• **DATA IN THIS EXERCISE**
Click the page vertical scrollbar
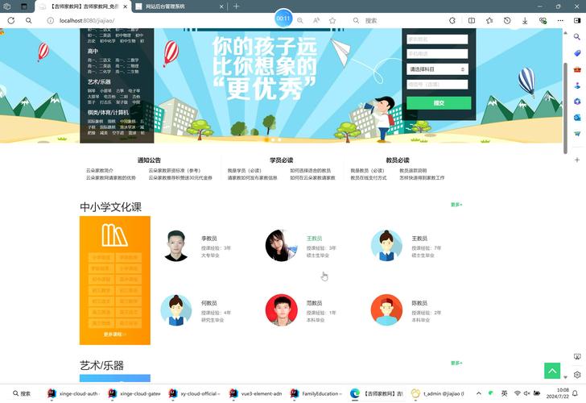The width and height of the screenshot is (586, 403). pos(566,105)
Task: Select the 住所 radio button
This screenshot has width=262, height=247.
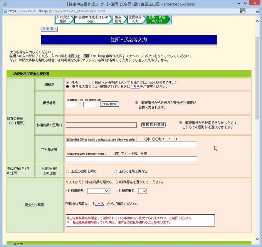Action: 68,82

• **WHAT IS NEEDED**
Each record must be quoted in full and exactly. Do not include the pictures.

• **OUTPUT OF THE TASK**
Click the page vertical scrollbar
The width and height of the screenshot is (586, 403). pos(566,105)
Task: Select the 住所 radio button
This screenshot has width=262, height=247.
Action: 68,82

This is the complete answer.